Directed by five Academy-Award winners, the four-part series “Killing the Colorado,” points to a future of soaring water prices and shows why more than 40 million Americans could soon be without access to safe and affordable drinking water.

“The tragedy in Flint, Michigan, is only one example. This is just the beginning of things to come,” said Susan Raymond, one of the filmmakers behind the project. “We’ve been asleep at the wheel. Our infrastructure is crumbling and we’re going to have more and more Flints. We’re all going to have to deal with this disaster.”

The series, which premieres on Aug. 4, is based on the Pulitzer-nominated ProPublica series by journalist Abrahm Lustgarten that raised questions about the root causes behind the water shortage in the West, asking whether it is the fault of draconian water laws, short-sighted politicians, farmers, engineers or Wall Street private equity firms coming in to buy up water rights.

“In my experience and reporting, most people don’t think a lot about the availability of the water they rely on every day, and they certainly don’t think that they might one day lose access to it,” Lustgarten told FOX411. “If they did, losing access because water became so expensive that they could not afford to buy it is probably the last reason they would expect to hear.”

Foreshadowing doom and drought in the American West is nothing new and dates all the way back to the late 19th Century when the one-armed Civil War hero John Wesley Powell explored the length of the Colorado River and returned to predict that it would be an insufficient source of water in the years to come.

The Colorado River is responsible for providing seven states and 40 million people with water, not to mention irrigating the agriculture that provides a large portion of America’s food supply. The river is quickly being depleted as demand for water in the region increases, due mainly to population growth.

“The West is really just the first cutting edge of this, but ultimately, the lessons we learn out here are going to have direct application to most of [the United States],” Colorado Gov. John Hickenlooper says in the documentary. “[The Colorado River] supplies either some or all of [the] water for about one out of ten Americans. And the fact that there’s not enough of it and there never will be enough of it creates divisive conflict,”

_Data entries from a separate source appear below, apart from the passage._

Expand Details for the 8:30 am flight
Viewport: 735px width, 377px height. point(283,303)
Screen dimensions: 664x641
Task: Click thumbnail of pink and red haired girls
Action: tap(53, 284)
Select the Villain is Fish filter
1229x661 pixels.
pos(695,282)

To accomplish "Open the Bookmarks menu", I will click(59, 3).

“Killing the Colorado” also pulls back the curtain on the world of water traders, Wall Street bigwigs who are turning water into a commodity that can be bought and sold like oil.

“America can no longer count on getting clean and safe water for free anymore,” filmmaker Alan Raymond told FOX411. “It irks people that water has become like oil, a commodity. Every time we told people what we’re doing [with the film] we would get an instant negative reaction. People have this idea that water should be free, but those days are coming to an end.”

The concept of water trading is nothing new. It’s been happening for decades here in America, and has proven successful in Australia. But “Killing the Colorado,” shows both sides of the story, including how the desire for profit could drive up prices at the tap or fix a problem politicians are reluctant to touch.

Plenty of farmers are opposed to the privatization of water rights, and with good reason. They’re able to point to the devastation of Crowley, Colorado, a town of barren pastures and economic wreckage that dried up after selling off its water rights to the highest bidder, a controversial example of what are often referred to as “high and dry” deals.

“It’s a big and complicated issue,” according to Raymond. “All people, from consumers to farmers, are going to have to come to accept that eventually they will pay more for water.”